Provinces du Nord: le cannabis instrumentalisé à des fins électorales

Un champ de cannabis.

Un champ de cannabis. . DR

Revue de presseDans les provinces de Larache et d’Ouazzane, certains partis politiques brandissent la carte du cannabis, promettant aux habitants l’élargissement des zones de culture autorisées pour capter leurs voix. Les détails avec la revue de presse du quotidien Al Akhbar.

Le 03/07/2026 à 20h55

La question de l’exploitation du cannabis et de son instrumentalisation à des fins purement électorales fait de nouveau surface dans certaines provinces du Nord.

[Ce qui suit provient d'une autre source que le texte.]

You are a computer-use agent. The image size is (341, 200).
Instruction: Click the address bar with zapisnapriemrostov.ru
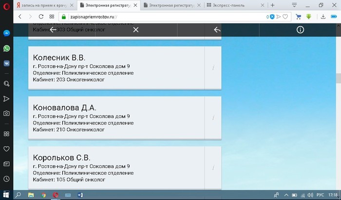(x=161, y=17)
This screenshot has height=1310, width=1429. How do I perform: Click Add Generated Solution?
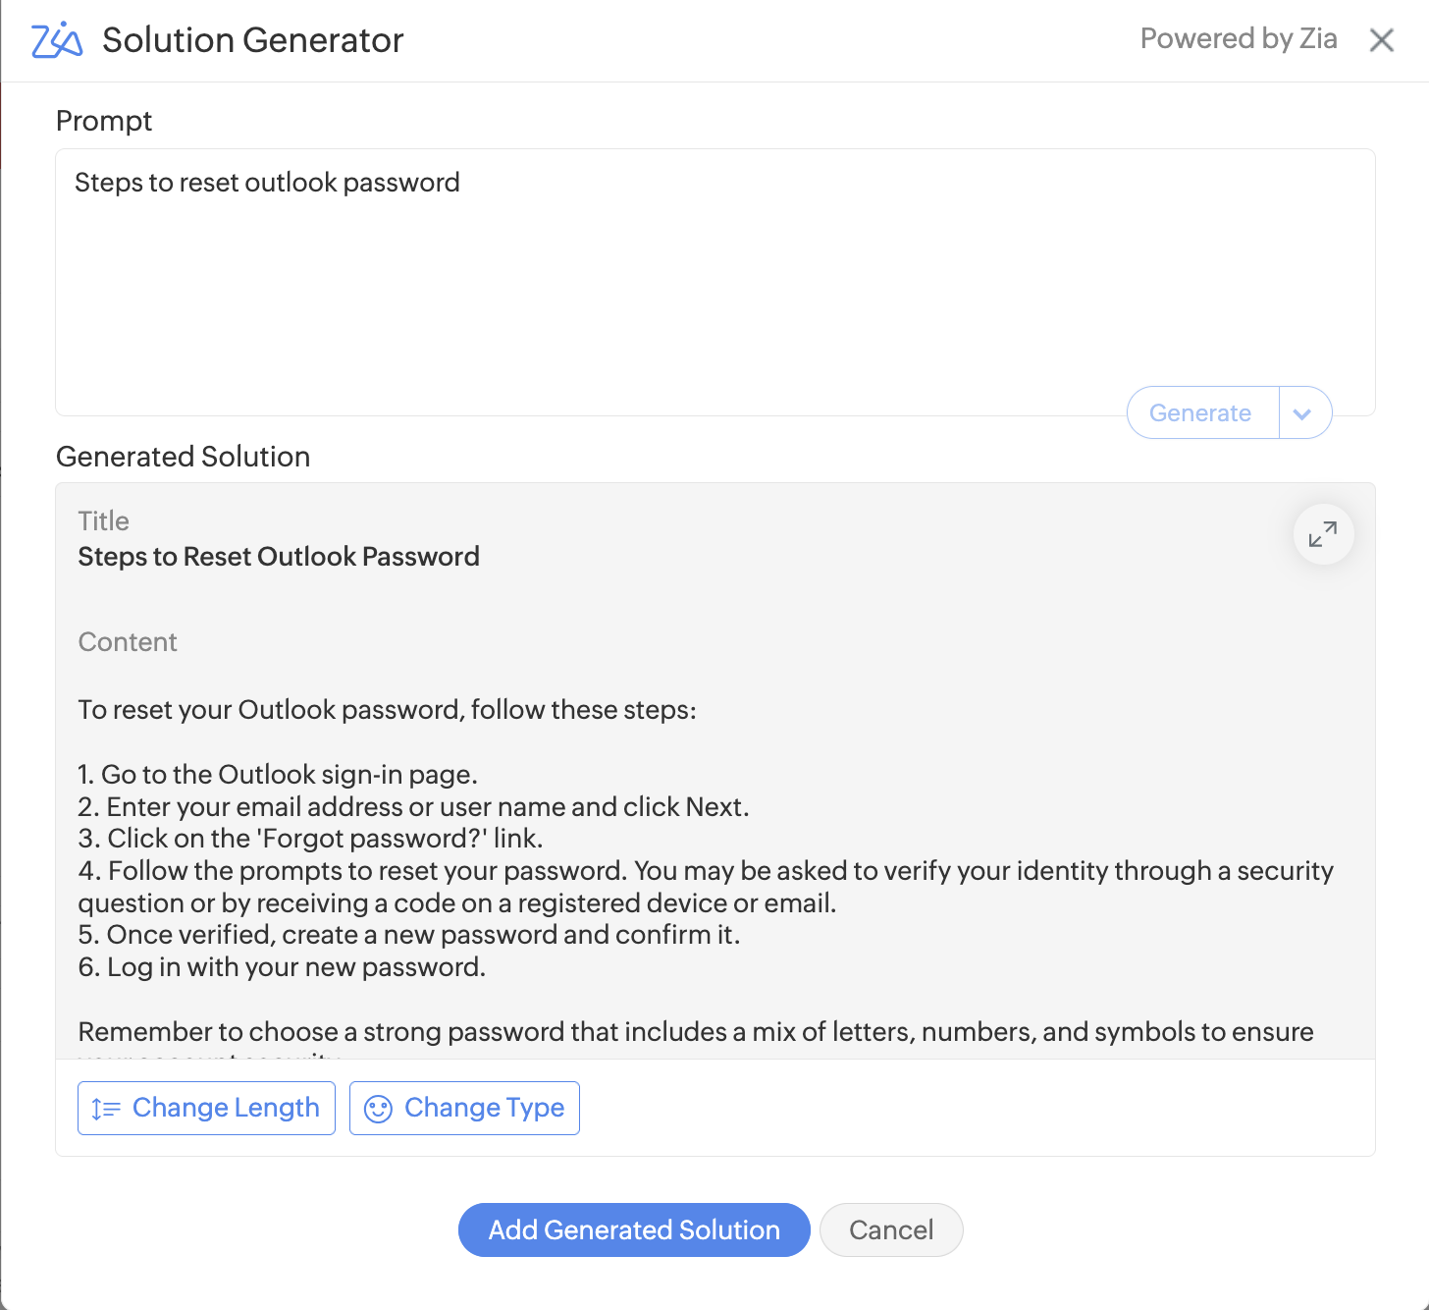pos(634,1229)
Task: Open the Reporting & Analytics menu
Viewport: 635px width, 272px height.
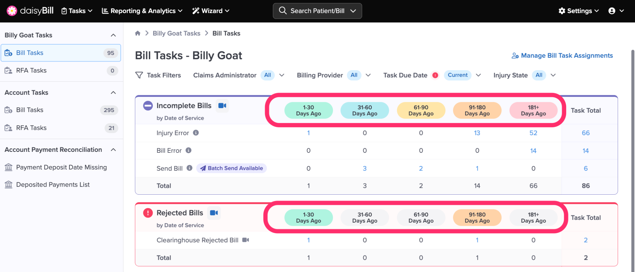Action: [142, 11]
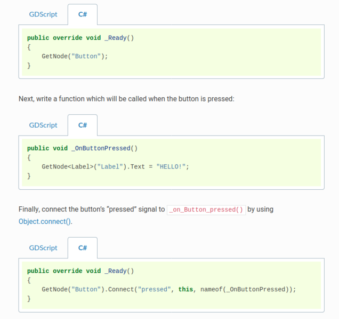Click 'override' keyword in the first _Ready declaration
339x319 pixels.
point(68,38)
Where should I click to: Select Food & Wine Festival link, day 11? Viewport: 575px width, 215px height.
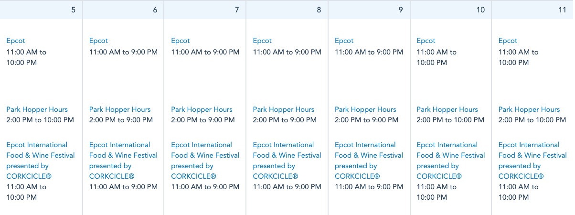(x=532, y=155)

Dernièrement, une vidéo largement diffusée sur les réseaux sociaux a mis en lumière des champs clandestins de cannabis entraînant une exploitation excessive et anarchique des nappes phréatiques dans la province de Larache. Cette situation a poussé les autorités compétentes à ouvrir immédiatement une enquête, rapporte le quotidien Al Akhbar dans son édition du week-end des 4 et 5 juillet.

Au-delà de ce phénomène, expliquent les sources du journal, des formations politiques exploiteraient également ce dossier sensible pour séduire les électeurs. Ces voix partisanes font croire aux habitants de certaines communes et douars, dans les régions de Larache et d’Ouazzane, que les autorités envisageraient d’élargir le périmètre d’implantation autorisé.

Pour crédibiliser leur discours, ces acteurs politiques rappellent des correspondances déjà adressées au ministère de l’Intérieur par des présidents de communes concernées et des composantes de la société civile.

Pourtant, le ministre de l’Intérieur, Abdelouafi Laftit, avait déjà clairement précisé que l’élargissement des zones d’implantation autorisées est régi par des critères bien déterminés, liés notamment à l’évolution et au développement du secteur à des fins médicales et industrielles. De même, les terres choisies dans les provinces d’Al Hoceïma, Chefchaouen et Taounate répondent à un cahier des charges rigoureux avant de pouvoir bénéficier des autorisations de pépinières, de culture, de transformation et d’exportation.

C’est ainsi, rappelle le quotidien, que le cadre strict fixé pour l’usage thérapeutique du cannabis a théoriquement barré la route aux marchands d’élections et aux lobbys qui les soutiennent, empêchant ainsi la manipulation des petits agriculteurs et des populations locales à l’approche du scrutin.